Paleontologist Nigel Hughes has earned one of the highest honors in his field, an achievement made even more remarkable because last year’s winner was another UCR paleontologist — Mary Droser, his wife.
Any paleontologist in the world is eligible for the Society for Sedimentary Geology’s Raymond C. Moore Paleontology Medal. It was unintentional that the society has bestowed it in consecutive years on members of the same family from the same university.
“They didn’t initially know we were married because we have different last names,” Droser said. “In my acceptance last year, I mentioned him and then they realized he had already been named the next awardee! I can’t imagine anyone more deserving of this award than Nigel.”
Every year, the medal is given to one scientist with a “significant record of outstanding contributions” to the field. In particular, the society looks for work that uses paleontology to answer questions from other areas of research. For example, what can fossils expose about ancient environments that the fossils occurred in?
Hughes and Droser both approach this question in different ways with their work. Hughes reconstructs the formation of the Himalaya mountains through his understanding of the fossils in the rocks that formed them.
“What is now the highest point on Earth was, in ancient times, at the bottom of the ocean,” Hughes said. “Our planet is dynamic, continents move around, and this massive mountain range uplifted rocks that were once on the sea floor. The fossils show us this.”
Hughes also studies the well-preserved remains of 450 million-year-old sea creatures called trilobites — how they developed and evolved in response to dramatic changes on prehistoric Earth.
Studying these organisms is valuable, Hughes said, because it can help inform us about wider-scale questions about life on Earth today. That is the approach to their work that previous winners of the Moore medal have taken, including Mary Droser.
Within the field, Droser is known as a paleoecologist, who studies the advent and unfolding of complex life forms on Earth. For more than 20 years, she has been gathering fossilized remains of the earliest animals on the planet from the Australian Outback. She and her students travel there annually to discover strange, ancient animals previously unknown to science.
Typically, paleontologists collect fossils and bring them to a museum for further study. Instead, Droser and her collaborators excavate Australian fossil beds, flip them over, piece them together like a puzzle and leave them in the field.
What emerges is a more complete picture of the creatures that emerged during the Ediacaran period, about 555-million years ago. “It was the coolest time in the history of life, with the advent of animals developing things we take for granted now, like mobility and sexual reproduction,” Droser said. “These findings can help explain how life might evolve on any planet.”
Passion for paleontology is a key element of the couple’s success, and it is infectious. Both of their adult children have become scientists. Their daughter Emmy Hughes is working on a doctorate in planetary geology at Georgia Tech, and their son Ian Hughes is studying marine biology at UC San Diego.
Droser says she and Hughes have close relationships with their graduate students, as well.
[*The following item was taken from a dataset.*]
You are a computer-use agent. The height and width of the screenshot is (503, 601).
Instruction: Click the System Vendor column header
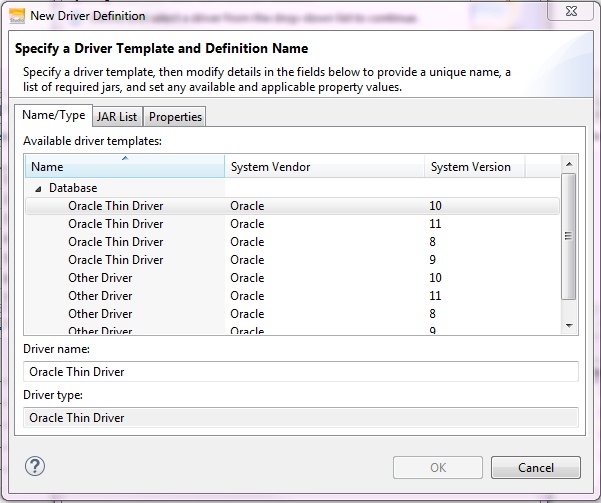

Droser’s students accompany her to the desolate Outback every year, where they live together in close quarters for weeks at a time with desert temperature extremes, few amenities and dark that sets in around 5 p.m.
“It’s not the way paleontology is portrayed in movies, with someone softly brushing a fossil in an office,” Droser said. “We’ve had a great group willing to lean into these eccentric conditions and work hard.”
Many of Droser and Hughes’ former doctorate students have found positions at other universities including Yale, University of Chicago, and UC Berkeley. Though this is a testament to their mentorship, Droser says she and Hughes can attribute much of their own success to their students.
“They keep me and Nigel on our toes, bringing fresh ideas to the table. A diversity of opinions and ideas is so important,” Droser said. “In fact, it makes all the difference.”